I love Matthew Henry’s treatment of this passage. He draws out two applications for the fact that this man was born blind so that the works of God might be displayed in him. The first is that “the attributes of God might be made manifest in him.” Among the attributes of God seen in the life of this man are God’s justice in making sinful man liable to such grievous calamities and His ordinary power and goodness in supporting a poor man under such a grievous and tedious affliction. God’s goodness was specially and miraculously manifested in curing him. The second application is “that the counsels of God concerning the Redeemer might be manifested in him. He was born blind that our Lord Jesus might have the honour of curing him, and might therein prove himself sent of God to be the true light to the world. Thus the fall of man was permitted, and the blindness that followed it, that the works of God might be manifest in opening the eyes of the blind. It was now a great while since this man was born blind, and yet it never appeared till now why he was so.” This man had been born blind so that the power of God might be displayed in him.
Henry draws a final application: “the intentions of Providence commonly do not appear till a great while after the event, perhaps many years after. The sentences in the book of providence are sometimes long, and you must read a great way before you can apprehend the sense of them.” Those who abort their children do not read to the end of those long sentences.
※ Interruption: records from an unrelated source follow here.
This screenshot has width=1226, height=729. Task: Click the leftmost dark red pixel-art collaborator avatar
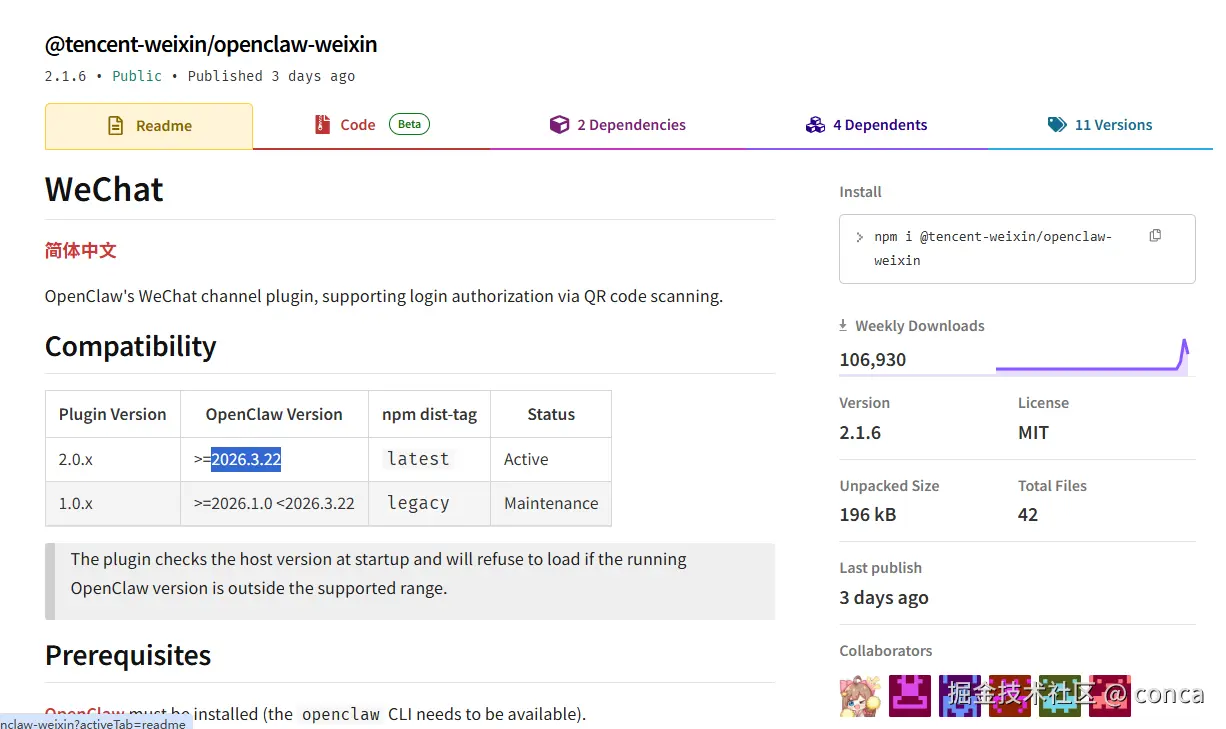click(1010, 695)
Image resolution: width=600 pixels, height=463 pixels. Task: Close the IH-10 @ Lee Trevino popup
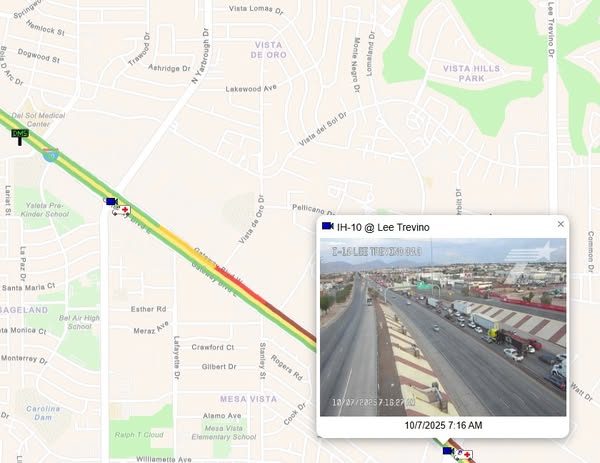tap(561, 224)
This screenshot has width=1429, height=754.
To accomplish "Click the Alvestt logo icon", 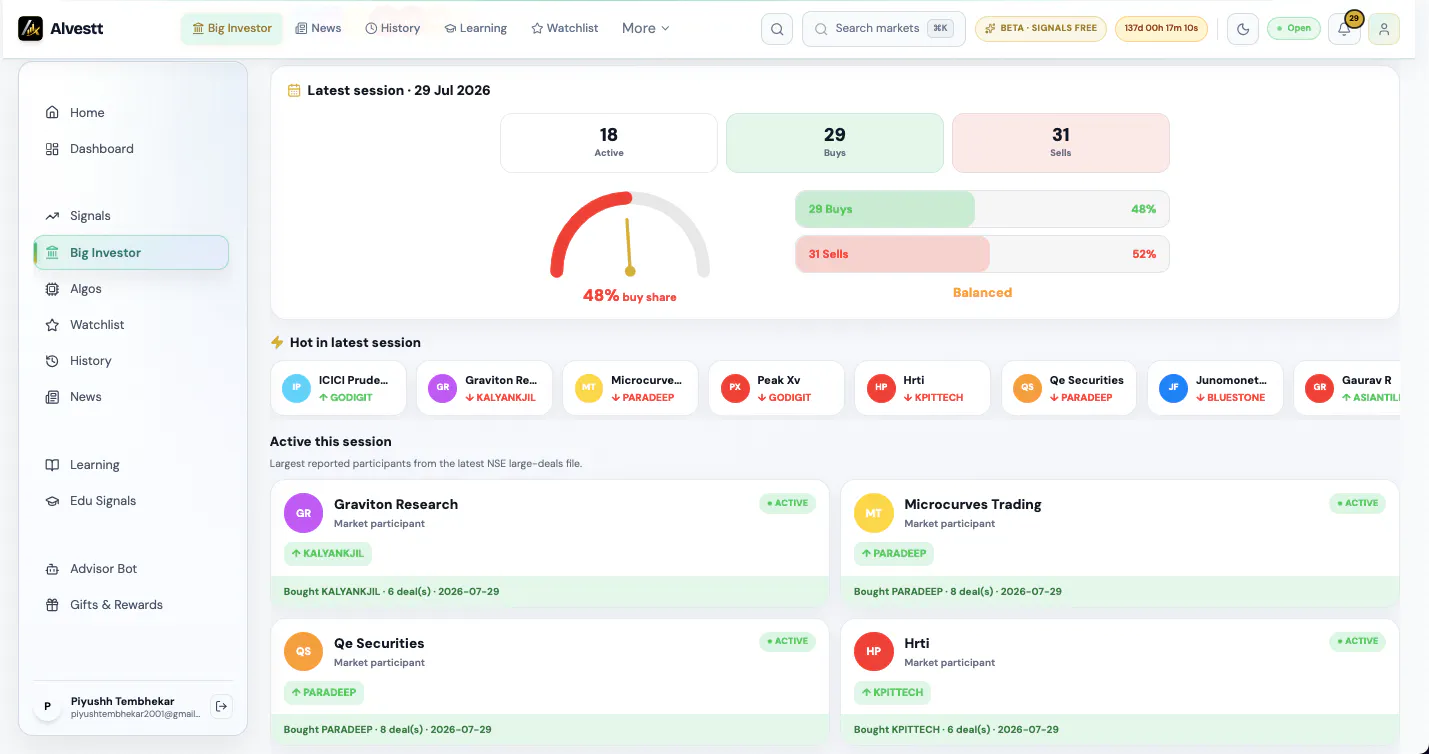I will click(x=30, y=28).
Rather, thinking selfishly and looking only a few words ahead, they make the terrible decision to end a life, destroying the gift of God. Henry also writes “Those who regard [God] not in the ordinary course of things are sometimes alarmed by things extraordinary. How contentedly then may a good man be a loser in his comforts, while he is sure that thereby God will be one way or other a gainer in his glory!” (You may, as I did, have to read that last sentence a few times to gain the sense of it.) Those who choose abortion are unwilling to lose their comforts that God may gain His glory. This glory may not be miraculous as it was in the case of the man born blind, but God is glorified in every life that enters this world. Every one of us testifies to the Creator’s wisdom, power, love and goodness. Countless millions have been destroyed and tossed away and we have never been able to rejoice in the gift of life God gave them. We have not been able to marvel in the attributes of God displayed so clearly in their lives.
When we abort those who are infirm, physically or mentally, we destroy boys and girls, men and women, in whom we ought to see the works of God displayed. We miss out on marvelous opportunities to see the works of God displayed in their lives. We miss opportunities to see God’s glory increase, even if this involves a requisite decrease in our comfort. This ought to be a small price to pay.